You are restructuring (renaming, moving sections, line-budget compliance) without changing semantics. The “test” is wc -l SKILL.md ≤ 500 and the reviewer reading the diff. Karpathy-wiki Task 59’s prose half tightened step 10’s .processing strip prose to make the contract explicit. No mechanical test (the script wiki_capture_archive was already correct; the test pinned its behavior). The plan called it out explicitly: “Step 4: Tighten SKILL.md prose for step 10 to make the contract explicit.” A prose change as a follow-up to a script-correctness pin. No fix-up needed. The discipline:
Prose-as-refactor tests are the line count plus the reviewer. The semantic invariant (this rename / move does not change what the agent does) cannot be mechanically verified; the reviewer holds the contract.
Same reviewer-friendly rules as prose-as-tightening: clear BEFORE / AFTER, audit citation, mechanism note.

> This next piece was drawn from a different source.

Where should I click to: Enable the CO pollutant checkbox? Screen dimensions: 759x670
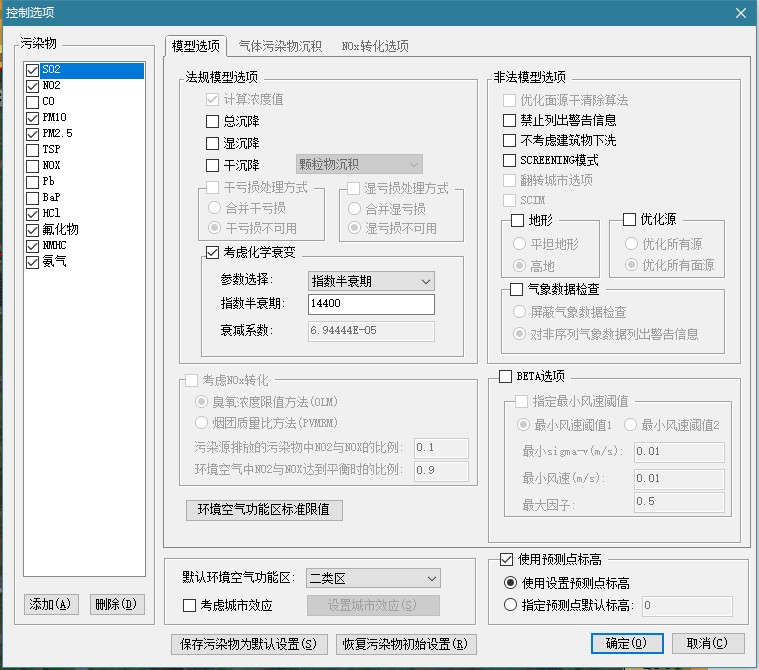tap(33, 101)
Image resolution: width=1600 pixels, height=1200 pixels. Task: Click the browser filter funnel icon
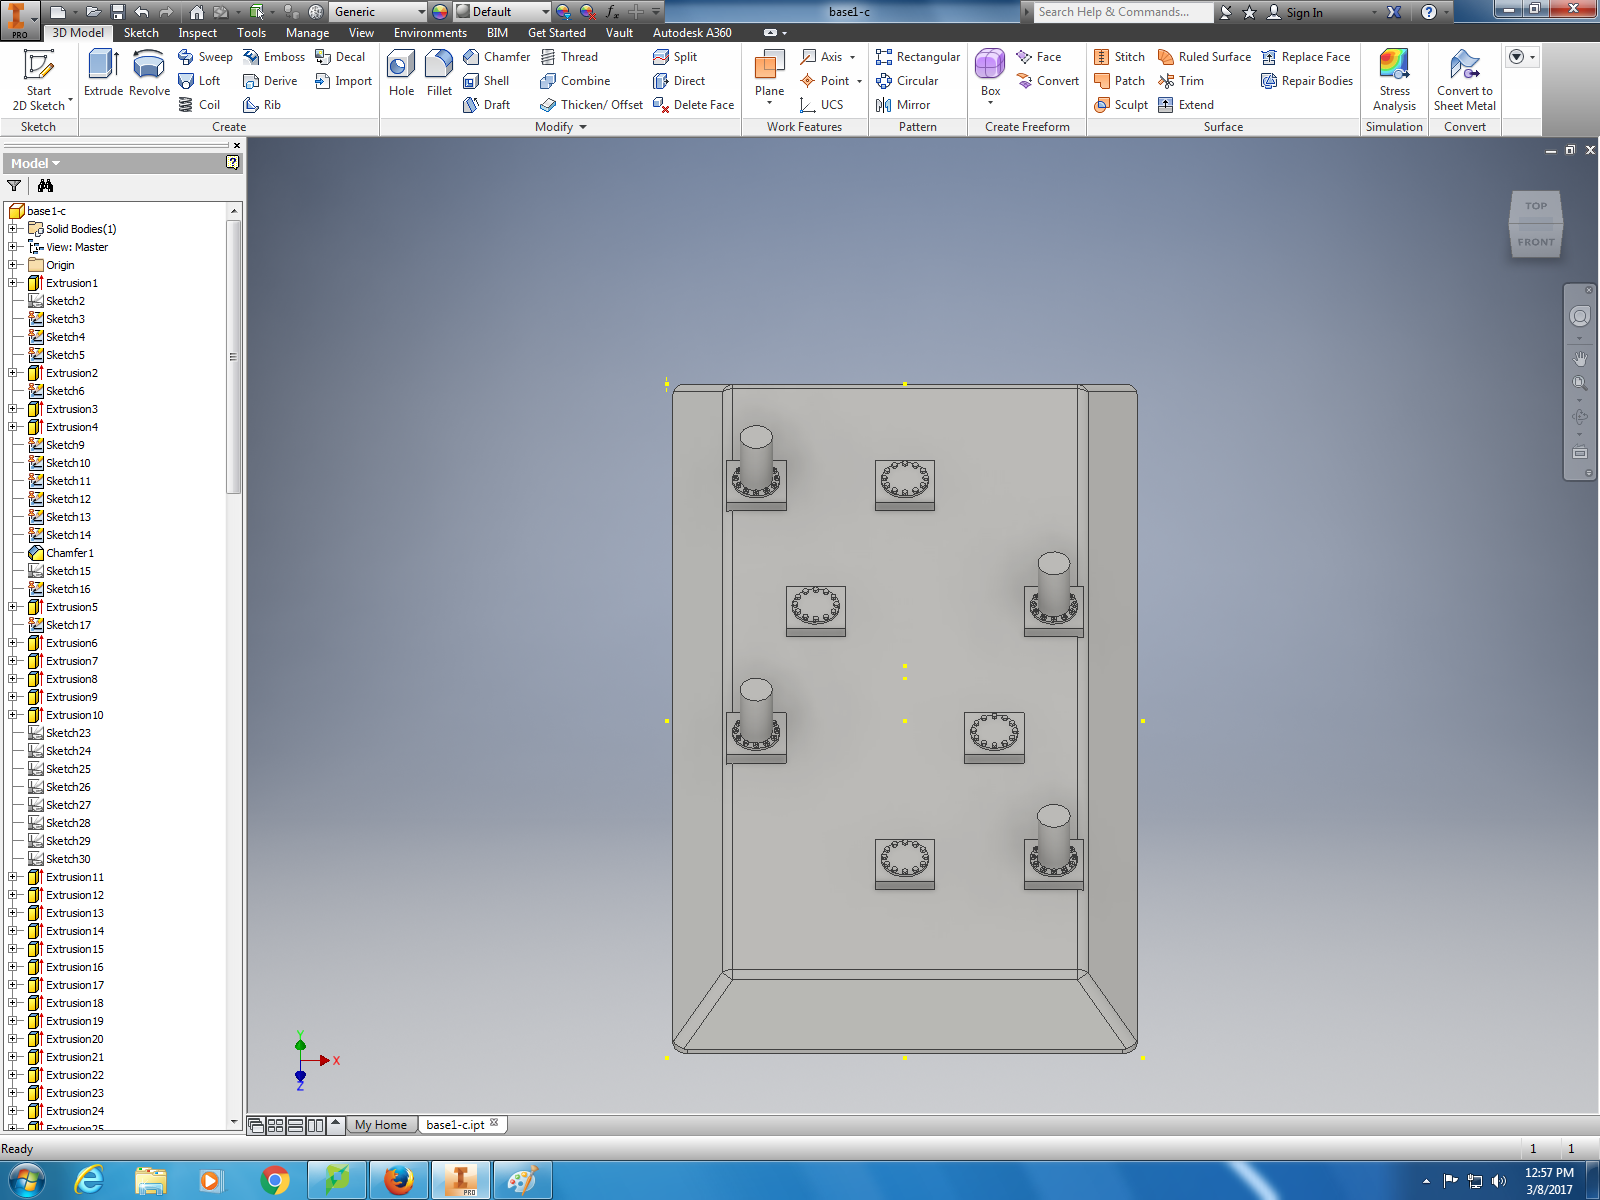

When the discipline is not RED-GREEN at all

Pure-prose changes do not have a “watch the test fail before implementing” RED step. The test for prose-as-deletion is “grep returns zero” which only becomes true AFTER deletion; you cannot watch it fail. Same for prose-as-addition: the section-header grep is true only after the section is added. This is fine. RED-GREEN-REFACTOR is the discipline for behavior-bearing prose. For cosmetic and structural prose, the test is the diff plus the reviewer; the cycle is “write, diff, review.” For behavior-bearing prose that includes embedded code snippets (the prose-as-addition sub-mode with a snippet), the verbatim-snippet test IS a RED-GREEN cycle: write the test (RED, watch it fail because the snippet is not in SKILL.md yet); add the snippet to SKILL.md (GREEN); refactor for clarity (the test still passes). This is the only sub-mode where the canonical TDD cycle applies.

Sources

  • LESSONS 4 (the four prose-change sub-modes; Tasks 51, 55, 56-prose, 59-prose).
  • LESSONS 6.2 (Task 51 multi-pattern grep miss; the orphan type: source references).
Cross-links: docs/06-testing/unit-tests.md, docs/06-testing/tests-that-pass-immediately.md.